Conventional reactive power compensators are constructed using passive components such as inductors and capacitors, which are typically large and require substantial installation space. These devices are generally installed on the high-voltage or ultrahigh-voltage sides of a system, necessitating the use of additional circuit-breakers. For existing shared booster stations that are already in operation, limited available space is a significant challenge for the installation of such devices. Furthermore, traditional reactive power compensators often suffer from overcompensation or undercompensation, making it difficult to achieve precise reactive power control.

In this study, GA was applied to determine the optimal number and placement of inverters. A total of 55 inverters were activated in the nighttime reactive power compensation mode at the PV power plant in which the experiment was conducted. Using this approach, the reactive power fed back into the grid was significantly reduced to 0.00214 MVAr and the line losses decreased from 1.8235 kW to 0.386 kW. A comparison of the system performance before and after the optimization is shown in Figure 9.

The developed method was successfully implemented in a fully operational, large-scale PV power plant. The results demonstrated that the GA-based method effectively reduced the number of inverters required and minimized line losses, thereby significantly lowering the operation and maintenance costs of the PV power plant while extending the service life of the inverters. The proposed strategy demonstrates strong applicability to the existing PV infrastructure and offers a cost-effective solution for reactive power control.

Table 2 provides a comparison between this study and recent literature related to nighttime reactive power regulation in PV systems. Unlike other studies that primarily focus on simulation-based analysis, this work is the only one validated using real-world data from a 120 MW PV power plant, demonstrating its higher practical applicability. Moreover, while previous research has largely concentrated on improving voltage profiles, the present study simultaneously optimizes both the selection and spatial allocation of inverters, aiming to minimize the reactive power backfeed and line losses. These objectives were successfully achieved and verified in an actual field.
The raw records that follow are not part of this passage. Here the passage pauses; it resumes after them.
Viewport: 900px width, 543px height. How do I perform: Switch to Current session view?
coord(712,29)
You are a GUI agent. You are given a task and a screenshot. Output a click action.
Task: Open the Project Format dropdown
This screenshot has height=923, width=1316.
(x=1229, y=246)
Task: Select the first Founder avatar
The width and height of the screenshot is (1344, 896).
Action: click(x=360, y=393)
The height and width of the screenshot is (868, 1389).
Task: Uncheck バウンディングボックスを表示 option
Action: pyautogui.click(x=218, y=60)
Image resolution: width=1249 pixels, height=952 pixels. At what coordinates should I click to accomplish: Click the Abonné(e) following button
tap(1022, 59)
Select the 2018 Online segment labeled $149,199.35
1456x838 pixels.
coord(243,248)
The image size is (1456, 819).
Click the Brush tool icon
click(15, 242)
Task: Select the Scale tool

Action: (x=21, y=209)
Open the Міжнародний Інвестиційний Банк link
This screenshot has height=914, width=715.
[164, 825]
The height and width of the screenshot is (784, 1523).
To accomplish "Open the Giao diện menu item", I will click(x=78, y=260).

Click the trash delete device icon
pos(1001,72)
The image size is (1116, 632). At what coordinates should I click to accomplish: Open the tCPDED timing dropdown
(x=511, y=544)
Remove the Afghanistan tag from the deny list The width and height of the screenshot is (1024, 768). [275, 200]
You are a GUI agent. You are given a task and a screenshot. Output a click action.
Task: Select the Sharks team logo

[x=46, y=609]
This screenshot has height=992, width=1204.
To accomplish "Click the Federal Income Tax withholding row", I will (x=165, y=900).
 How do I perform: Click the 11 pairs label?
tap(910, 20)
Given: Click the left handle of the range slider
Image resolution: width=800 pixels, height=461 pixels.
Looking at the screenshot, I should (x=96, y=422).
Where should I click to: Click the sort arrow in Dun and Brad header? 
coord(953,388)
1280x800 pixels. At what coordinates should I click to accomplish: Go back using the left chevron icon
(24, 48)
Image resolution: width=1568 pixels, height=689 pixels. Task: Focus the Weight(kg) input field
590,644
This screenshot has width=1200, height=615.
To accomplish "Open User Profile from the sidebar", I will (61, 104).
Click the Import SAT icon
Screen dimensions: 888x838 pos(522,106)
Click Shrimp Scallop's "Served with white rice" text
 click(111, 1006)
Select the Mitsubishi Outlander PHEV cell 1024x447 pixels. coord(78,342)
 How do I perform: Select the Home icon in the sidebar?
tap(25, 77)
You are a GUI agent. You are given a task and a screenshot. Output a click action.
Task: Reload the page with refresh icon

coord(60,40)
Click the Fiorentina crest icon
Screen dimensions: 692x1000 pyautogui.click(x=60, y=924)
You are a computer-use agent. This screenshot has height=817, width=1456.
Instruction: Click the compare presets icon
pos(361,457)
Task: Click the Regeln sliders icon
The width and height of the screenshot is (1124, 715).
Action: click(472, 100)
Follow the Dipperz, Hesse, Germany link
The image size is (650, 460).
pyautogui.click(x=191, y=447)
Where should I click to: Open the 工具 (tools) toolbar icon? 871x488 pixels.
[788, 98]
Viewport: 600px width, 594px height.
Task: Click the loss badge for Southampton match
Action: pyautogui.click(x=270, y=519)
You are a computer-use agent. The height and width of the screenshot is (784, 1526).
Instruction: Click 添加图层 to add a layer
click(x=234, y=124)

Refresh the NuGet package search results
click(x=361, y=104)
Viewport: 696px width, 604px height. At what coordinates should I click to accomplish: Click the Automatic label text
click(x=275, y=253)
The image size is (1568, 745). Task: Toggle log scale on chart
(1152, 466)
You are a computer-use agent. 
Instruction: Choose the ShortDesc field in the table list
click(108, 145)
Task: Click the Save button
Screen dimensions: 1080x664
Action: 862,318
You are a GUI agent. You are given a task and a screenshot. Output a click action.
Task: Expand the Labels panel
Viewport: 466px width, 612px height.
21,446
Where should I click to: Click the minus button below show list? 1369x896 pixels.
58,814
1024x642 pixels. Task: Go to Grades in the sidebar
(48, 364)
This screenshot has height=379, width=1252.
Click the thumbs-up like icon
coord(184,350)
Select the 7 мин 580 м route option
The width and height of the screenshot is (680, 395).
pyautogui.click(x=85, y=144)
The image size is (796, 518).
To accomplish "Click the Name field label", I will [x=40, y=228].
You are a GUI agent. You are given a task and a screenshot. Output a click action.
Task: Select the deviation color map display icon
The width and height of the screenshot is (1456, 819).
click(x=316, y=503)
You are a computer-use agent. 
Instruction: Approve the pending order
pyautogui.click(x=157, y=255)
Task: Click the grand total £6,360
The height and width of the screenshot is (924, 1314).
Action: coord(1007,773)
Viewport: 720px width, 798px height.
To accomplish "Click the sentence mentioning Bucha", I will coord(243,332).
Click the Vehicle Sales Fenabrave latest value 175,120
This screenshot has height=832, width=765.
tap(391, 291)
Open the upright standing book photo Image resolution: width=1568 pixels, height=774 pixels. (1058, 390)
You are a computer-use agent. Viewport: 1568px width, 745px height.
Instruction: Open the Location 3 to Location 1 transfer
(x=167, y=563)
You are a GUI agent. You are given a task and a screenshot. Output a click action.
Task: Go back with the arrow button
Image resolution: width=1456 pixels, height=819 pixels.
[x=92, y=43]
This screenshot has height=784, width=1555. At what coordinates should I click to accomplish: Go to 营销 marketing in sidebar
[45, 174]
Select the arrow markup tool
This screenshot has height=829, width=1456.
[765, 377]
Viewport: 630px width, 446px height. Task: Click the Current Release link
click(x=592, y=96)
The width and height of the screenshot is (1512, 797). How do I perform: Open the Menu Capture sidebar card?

In Table 3, it is summarized that the proposed method requires almost no additional investment compared with SVC and STATCOM solutions, while still providing equivalent reactive power support capability.

Future research will focus on integrating machine learning with inverter anomaly detection. In terms of machine learning, a Digital Twin (DT) framework will be employed to enable real-time monitoring and dispatch of inverters, thereby realizing an economic dispatch model. For anomaly detection, techniques such as Principal Component Analysis (PCA) and one-class Support Vector Machines (OCSVM) can be applied to identify inverters with reduced generation efficiency. Subsequently, multi-objective optimization methods may be employed to further enhance overall system performance and power generation efficiency.